-- Begin Supplied entries --
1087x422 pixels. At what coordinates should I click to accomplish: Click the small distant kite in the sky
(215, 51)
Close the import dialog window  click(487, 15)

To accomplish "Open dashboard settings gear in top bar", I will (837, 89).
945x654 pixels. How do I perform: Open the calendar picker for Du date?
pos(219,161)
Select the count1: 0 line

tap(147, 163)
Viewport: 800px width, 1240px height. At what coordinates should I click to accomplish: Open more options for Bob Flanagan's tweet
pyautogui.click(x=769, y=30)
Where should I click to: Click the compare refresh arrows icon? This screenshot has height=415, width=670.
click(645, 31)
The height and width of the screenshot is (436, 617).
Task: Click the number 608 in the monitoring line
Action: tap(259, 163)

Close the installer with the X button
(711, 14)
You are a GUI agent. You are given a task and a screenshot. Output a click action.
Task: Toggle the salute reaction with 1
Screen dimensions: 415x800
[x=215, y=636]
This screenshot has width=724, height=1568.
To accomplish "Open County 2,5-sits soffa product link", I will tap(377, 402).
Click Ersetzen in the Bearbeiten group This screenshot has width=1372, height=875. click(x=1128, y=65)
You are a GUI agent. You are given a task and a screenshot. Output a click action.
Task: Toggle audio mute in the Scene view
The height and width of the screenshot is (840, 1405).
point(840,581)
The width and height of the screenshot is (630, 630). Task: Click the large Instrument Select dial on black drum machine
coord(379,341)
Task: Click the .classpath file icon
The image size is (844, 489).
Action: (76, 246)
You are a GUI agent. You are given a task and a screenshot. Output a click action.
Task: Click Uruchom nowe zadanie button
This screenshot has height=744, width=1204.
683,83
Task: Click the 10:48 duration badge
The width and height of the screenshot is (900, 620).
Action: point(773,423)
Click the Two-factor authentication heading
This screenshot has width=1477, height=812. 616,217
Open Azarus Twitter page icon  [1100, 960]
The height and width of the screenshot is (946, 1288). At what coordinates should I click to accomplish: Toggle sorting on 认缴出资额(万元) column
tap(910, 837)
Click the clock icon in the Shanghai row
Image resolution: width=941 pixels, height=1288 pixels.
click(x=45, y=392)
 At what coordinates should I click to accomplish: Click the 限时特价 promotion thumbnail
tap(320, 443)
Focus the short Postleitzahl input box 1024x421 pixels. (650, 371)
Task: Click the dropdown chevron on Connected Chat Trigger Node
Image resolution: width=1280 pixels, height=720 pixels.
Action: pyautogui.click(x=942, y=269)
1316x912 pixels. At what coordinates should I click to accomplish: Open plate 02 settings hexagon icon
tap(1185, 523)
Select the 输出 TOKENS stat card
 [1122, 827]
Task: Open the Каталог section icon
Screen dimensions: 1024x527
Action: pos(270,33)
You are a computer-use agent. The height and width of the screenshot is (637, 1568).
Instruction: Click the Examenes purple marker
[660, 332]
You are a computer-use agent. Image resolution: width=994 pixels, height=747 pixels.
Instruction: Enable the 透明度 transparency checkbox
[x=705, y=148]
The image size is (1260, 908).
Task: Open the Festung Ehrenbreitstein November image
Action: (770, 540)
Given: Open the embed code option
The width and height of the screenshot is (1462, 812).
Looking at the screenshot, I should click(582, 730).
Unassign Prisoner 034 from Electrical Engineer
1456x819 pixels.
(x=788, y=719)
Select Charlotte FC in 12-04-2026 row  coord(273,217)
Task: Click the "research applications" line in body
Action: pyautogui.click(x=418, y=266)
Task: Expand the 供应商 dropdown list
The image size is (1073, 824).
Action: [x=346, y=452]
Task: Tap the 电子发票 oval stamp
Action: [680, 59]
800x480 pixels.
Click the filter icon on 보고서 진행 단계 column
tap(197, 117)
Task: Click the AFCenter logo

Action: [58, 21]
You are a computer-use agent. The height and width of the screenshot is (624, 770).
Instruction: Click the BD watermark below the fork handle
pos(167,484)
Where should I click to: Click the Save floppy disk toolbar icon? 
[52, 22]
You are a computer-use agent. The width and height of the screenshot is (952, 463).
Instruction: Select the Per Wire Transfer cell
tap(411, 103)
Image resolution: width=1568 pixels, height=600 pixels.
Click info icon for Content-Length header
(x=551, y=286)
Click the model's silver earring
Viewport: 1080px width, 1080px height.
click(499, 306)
-- End Supplied entries --
In every record above, substitute "screen assistant" for each occurrence of "GUI agent", and reproduce the lines otherwise unchanged.

• Task solution:
1087x422 pixels. At what coordinates should I click to accomplish: Click the small distant kite in the sky
(215, 51)
Close the import dialog window  click(487, 15)

To accomplish "Open dashboard settings gear in top bar", I will (837, 89).
945x654 pixels. How do I perform: Open the calendar picker for Du date?
pos(219,161)
Select the count1: 0 line

tap(147, 163)
Viewport: 800px width, 1240px height. At what coordinates should I click to accomplish: Open more options for Bob Flanagan's tweet
pyautogui.click(x=769, y=30)
Where should I click to: Click the compare refresh arrows icon? This screenshot has height=415, width=670.
click(645, 31)
The height and width of the screenshot is (436, 617).
Task: Click the number 608 in the monitoring line
Action: tap(259, 163)

Close the installer with the X button
(711, 14)
You are a screen assistant. You are given a task and a screenshot. Output a click action.
Task: Toggle the salute reaction with 1
Screen dimensions: 415x800
[x=215, y=636]
This screenshot has width=724, height=1568.
To accomplish "Open County 2,5-sits soffa product link", I will tap(377, 402).
Click Ersetzen in the Bearbeiten group This screenshot has width=1372, height=875. click(x=1128, y=65)
You are a screen assistant. You are given a task and a screenshot. Output a click action.
Task: Toggle audio mute in the Scene view
The height and width of the screenshot is (840, 1405).
point(840,581)
The width and height of the screenshot is (630, 630). Task: Click the large Instrument Select dial on black drum machine
coord(379,341)
Task: Click the .classpath file icon
The image size is (844, 489).
Action: (76, 246)
You are a screen assistant. You are given a task and a screenshot. Output a click action.
Task: Click Uruchom nowe zadanie button
This screenshot has height=744, width=1204.
683,83
Task: Click the 10:48 duration badge
The width and height of the screenshot is (900, 620).
Action: point(773,423)
Click the Two-factor authentication heading
This screenshot has width=1477, height=812. 616,217
Open Azarus Twitter page icon  [1100, 960]
The height and width of the screenshot is (946, 1288). At what coordinates should I click to accomplish: Toggle sorting on 认缴出资额(万元) column
tap(910, 837)
Click the clock icon in the Shanghai row
Image resolution: width=941 pixels, height=1288 pixels.
click(x=45, y=392)
 At what coordinates should I click to accomplish: Click the 限时特价 promotion thumbnail
tap(320, 443)
Focus the short Postleitzahl input box 1024x421 pixels. (650, 371)
Task: Click the dropdown chevron on Connected Chat Trigger Node
Image resolution: width=1280 pixels, height=720 pixels.
Action: pyautogui.click(x=942, y=269)
1316x912 pixels. At what coordinates should I click to accomplish: Open plate 02 settings hexagon icon
tap(1185, 523)
Select the 输出 TOKENS stat card
 [1122, 827]
Task: Open the Каталог section icon
Screen dimensions: 1024x527
Action: pos(270,33)
You are a computer-use agent. The height and width of the screenshot is (637, 1568).
Instruction: Click the Examenes purple marker
[660, 332]
You are a computer-use agent. Image resolution: width=994 pixels, height=747 pixels.
Instruction: Enable the 透明度 transparency checkbox
[x=705, y=148]
The image size is (1260, 908).
Task: Open the Festung Ehrenbreitstein November image
Action: (770, 540)
Given: Open the embed code option
The width and height of the screenshot is (1462, 812).
Looking at the screenshot, I should click(582, 730).
Unassign Prisoner 034 from Electrical Engineer
1456x819 pixels.
(x=788, y=719)
Select Charlotte FC in 12-04-2026 row  coord(273,217)
Task: Click the "research applications" line in body
Action: pyautogui.click(x=418, y=266)
Task: Expand the 供应商 dropdown list
The image size is (1073, 824).
Action: [x=346, y=452]
Task: Tap the 电子发票 oval stamp
Action: [680, 59]
800x480 pixels.
Click the filter icon on 보고서 진행 단계 column
tap(197, 117)
Task: Click the AFCenter logo

Action: [58, 21]
You are a computer-use agent. The height and width of the screenshot is (624, 770).
Instruction: Click the BD watermark below the fork handle
pos(167,484)
Where should I click to: Click the Save floppy disk toolbar icon? 
[52, 22]
You are a computer-use agent. The width and height of the screenshot is (952, 463).
Instruction: Select the Per Wire Transfer cell
tap(411, 103)
Image resolution: width=1568 pixels, height=600 pixels.
Click info icon for Content-Length header
(x=551, y=286)
Click the model's silver earring
Viewport: 1080px width, 1080px height.
click(499, 306)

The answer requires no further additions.